Contemporary academics, including the British naturalist Richard Owen, pointed out that Koch’s mount was clearly an incorrectly assembled composite, and expressed disapproval for Koch’s sensationalized treatment of important fossil specimens. Just like famous P.T. Barnum frauds like Joice Heth and the Feejee mermaid, however, the controversy surrounding Missourium’s legitimacy only increased the enthusiasm of the paying public.  As an interesting side note, Koch claimed to have found stone tools and other human artifacts alongside the Missourium fossils. He included a pamphlet with his traveling exhibit which explained that these tools demonstrated that human populations in North America extended much further back in time than had been previously assumed.

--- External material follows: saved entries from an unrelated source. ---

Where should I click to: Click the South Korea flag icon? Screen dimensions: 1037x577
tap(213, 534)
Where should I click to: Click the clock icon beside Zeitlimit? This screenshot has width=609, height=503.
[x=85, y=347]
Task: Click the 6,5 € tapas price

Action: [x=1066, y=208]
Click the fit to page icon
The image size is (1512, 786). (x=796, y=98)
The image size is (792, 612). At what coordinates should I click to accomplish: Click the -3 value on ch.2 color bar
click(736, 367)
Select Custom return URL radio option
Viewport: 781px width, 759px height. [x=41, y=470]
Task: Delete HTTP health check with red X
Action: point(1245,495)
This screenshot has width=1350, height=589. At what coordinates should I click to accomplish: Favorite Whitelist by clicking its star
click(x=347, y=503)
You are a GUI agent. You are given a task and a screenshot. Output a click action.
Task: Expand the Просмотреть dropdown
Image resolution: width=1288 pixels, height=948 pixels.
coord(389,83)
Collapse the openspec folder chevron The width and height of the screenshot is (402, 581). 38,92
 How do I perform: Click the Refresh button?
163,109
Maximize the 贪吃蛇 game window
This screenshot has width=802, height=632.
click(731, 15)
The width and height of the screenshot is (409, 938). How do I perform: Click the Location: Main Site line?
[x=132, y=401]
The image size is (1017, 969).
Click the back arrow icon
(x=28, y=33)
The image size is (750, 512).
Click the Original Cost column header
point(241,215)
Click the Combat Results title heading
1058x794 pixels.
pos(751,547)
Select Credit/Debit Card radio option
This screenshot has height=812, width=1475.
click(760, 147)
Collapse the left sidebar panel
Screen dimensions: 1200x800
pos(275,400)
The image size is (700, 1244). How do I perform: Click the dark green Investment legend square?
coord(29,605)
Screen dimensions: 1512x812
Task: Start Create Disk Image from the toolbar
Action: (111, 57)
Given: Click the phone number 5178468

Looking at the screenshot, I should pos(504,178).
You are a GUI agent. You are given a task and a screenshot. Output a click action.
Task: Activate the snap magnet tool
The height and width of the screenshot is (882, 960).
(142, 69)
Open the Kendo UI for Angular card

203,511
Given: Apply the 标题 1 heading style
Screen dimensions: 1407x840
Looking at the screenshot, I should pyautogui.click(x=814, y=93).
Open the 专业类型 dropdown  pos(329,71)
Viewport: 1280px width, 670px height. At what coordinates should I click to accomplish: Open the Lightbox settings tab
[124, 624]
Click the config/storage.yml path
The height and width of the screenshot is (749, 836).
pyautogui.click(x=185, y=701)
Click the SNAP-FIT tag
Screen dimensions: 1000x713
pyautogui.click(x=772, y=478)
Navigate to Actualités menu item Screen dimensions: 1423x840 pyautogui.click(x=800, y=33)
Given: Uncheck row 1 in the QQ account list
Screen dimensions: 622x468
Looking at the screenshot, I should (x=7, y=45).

Koch may well have been telling the truth about where he found the artifacts and would eventually turn out to be correct about the antiquity of American humans. Nevertheless, because of the obviously fraudulent nature of Missourium, scientists of the day saw fit to ignore Koke’s suggestions entirely.


Koch sold Missourium to the British Museum in 1843, but he was soon at it again in 1845, when he began scouring Alabama for new display-worthy fossils. This time, Koch was after the bones of the prehistoric whale Basilosaurus cetoides. The Philadelphia-based naturalist and physician Richard Harlan had first described and named Basilosaurus in 1835 (he erroneously thought it was a reptile, hence the name meaning “king lizard”), but its fossils had been well known in the American south for decades before that. Enslaved men and women often ran into the bones while plowing fields, and these fossils were sometimes used as furniture or foundation posts for houses. Between January and April of 1845, Koch traveled across Clarke, Choctaw, and Washington counties, retrieving Basilosaurus remains. His best find was an articulated partial skeleton, including much of the skull, which he unearthed near the Tombigbee River.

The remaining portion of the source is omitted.